Attorney Jeffrey Sveen
(for non-Flash version of this interview, please see below)
TO: John Fahey, Chairman & CEO of the National Geographic Society
RE: The Old Believers “docu-series”
At an all-hands staff meeting in September 2012, you asked a vital question: When making a National Geographic TV series about a “subculture of a subculture of a subculture,” how do you find the proper “balance” and avoid making “exploitative” TV?
Here’s one simple way: Treat the people in our TV shows with respect. Approach them as partners and collaborators, not as entertainment assets. Be decent. Be transparent. Share. These people are trusting our Society to tell their stories to the world, and for that we owe them far more than just a paycheck.

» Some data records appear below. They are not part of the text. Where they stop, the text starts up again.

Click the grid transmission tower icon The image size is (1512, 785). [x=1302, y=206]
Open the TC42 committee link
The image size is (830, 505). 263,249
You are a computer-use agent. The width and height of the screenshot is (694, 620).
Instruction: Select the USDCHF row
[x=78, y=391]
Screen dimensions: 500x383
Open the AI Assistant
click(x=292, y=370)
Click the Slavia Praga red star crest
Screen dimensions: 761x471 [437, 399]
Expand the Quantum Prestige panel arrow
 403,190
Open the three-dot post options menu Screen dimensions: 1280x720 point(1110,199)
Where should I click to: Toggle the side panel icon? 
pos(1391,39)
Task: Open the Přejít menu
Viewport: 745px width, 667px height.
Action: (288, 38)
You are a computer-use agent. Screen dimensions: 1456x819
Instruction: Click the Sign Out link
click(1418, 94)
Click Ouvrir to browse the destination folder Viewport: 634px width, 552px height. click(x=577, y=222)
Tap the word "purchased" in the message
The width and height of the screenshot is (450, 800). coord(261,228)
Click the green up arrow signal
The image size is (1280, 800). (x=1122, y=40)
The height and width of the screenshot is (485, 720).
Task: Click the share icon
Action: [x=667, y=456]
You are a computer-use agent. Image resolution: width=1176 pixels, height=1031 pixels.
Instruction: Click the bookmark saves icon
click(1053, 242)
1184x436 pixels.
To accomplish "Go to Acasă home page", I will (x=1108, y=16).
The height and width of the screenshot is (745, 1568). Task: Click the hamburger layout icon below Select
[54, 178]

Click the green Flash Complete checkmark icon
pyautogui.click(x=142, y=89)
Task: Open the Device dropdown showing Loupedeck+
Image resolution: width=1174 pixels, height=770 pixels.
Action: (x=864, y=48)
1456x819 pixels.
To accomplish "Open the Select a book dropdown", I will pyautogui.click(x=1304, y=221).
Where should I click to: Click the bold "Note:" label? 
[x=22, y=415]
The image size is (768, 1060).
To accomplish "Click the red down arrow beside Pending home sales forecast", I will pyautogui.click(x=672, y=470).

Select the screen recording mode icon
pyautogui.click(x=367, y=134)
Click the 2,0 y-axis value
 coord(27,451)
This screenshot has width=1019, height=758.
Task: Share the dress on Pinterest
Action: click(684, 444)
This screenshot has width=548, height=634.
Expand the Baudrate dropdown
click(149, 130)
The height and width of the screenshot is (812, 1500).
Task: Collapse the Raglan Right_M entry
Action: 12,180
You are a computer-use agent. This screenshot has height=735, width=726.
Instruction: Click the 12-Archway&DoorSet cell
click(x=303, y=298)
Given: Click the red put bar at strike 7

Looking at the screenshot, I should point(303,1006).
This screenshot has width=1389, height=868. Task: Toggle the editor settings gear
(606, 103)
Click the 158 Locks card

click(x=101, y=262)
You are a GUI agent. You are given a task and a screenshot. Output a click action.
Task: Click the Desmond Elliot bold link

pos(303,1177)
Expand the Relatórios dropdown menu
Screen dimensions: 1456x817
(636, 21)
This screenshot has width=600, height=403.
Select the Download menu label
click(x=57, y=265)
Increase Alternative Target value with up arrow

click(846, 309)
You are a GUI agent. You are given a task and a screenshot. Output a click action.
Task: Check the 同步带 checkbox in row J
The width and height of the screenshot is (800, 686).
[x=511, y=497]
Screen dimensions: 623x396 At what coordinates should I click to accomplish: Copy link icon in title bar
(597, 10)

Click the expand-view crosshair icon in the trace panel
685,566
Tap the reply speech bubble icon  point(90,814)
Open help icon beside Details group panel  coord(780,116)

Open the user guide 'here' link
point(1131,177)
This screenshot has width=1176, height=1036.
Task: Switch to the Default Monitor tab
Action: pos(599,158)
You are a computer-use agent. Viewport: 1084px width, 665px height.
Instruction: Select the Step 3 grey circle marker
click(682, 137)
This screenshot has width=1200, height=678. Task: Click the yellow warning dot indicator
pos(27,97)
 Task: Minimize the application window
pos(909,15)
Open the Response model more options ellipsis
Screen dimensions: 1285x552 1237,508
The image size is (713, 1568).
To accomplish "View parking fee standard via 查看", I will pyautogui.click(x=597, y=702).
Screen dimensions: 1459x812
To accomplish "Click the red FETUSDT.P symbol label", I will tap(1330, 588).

Consider, for example, a new National Geographic “docu-series” that’s about to begin shooting in Nikolaevsk, Alaska. The show focuses on a community of Russian Orthodox Old Believers, many of whom are now being recruited to appear in the series. Are we approaching them as creative partners? Are we offering them firm guarantees that we will produce a show that’s “balanced” and avoids “exploitation”? People in Alaska are wondering….
A few days ago, one resident of Nikolaevsk sent me an unsolicited copy of the “talent services agreement,” a 14-page legal contract that the “artists” must sign if they want to participate — and to get paid. This resident also asked me a question: What does this 14-page document say? What exactly do we get by participating — and what are we signing away?
I’m not a lawyer, so I sent the contract to Jeffrey Sveen. He’s the attorney who represents the Hutterites in their on-going attempt to persuade our Society to make right what went horribly wrong with National Geographic’s Meet The Hutterites reality series. Mr. Sveen generously agreed to review the contract, and to translate the legalese into plain English.
Listen to Mr. Sveen’s analysis and it’s hard to shake the feeling that even before the producers unpack their cameras, our show is already out of “balance.” In short, the contract seems to say to the people of Nikolaevsk: We agree to give you a paycheck to participate, but beyond that, we promise you nothing at all.
What do you think, John? If you want to avoid an “exploitative” TV show about a “subculture of a subculture of a subculture,” is this a good way to begin?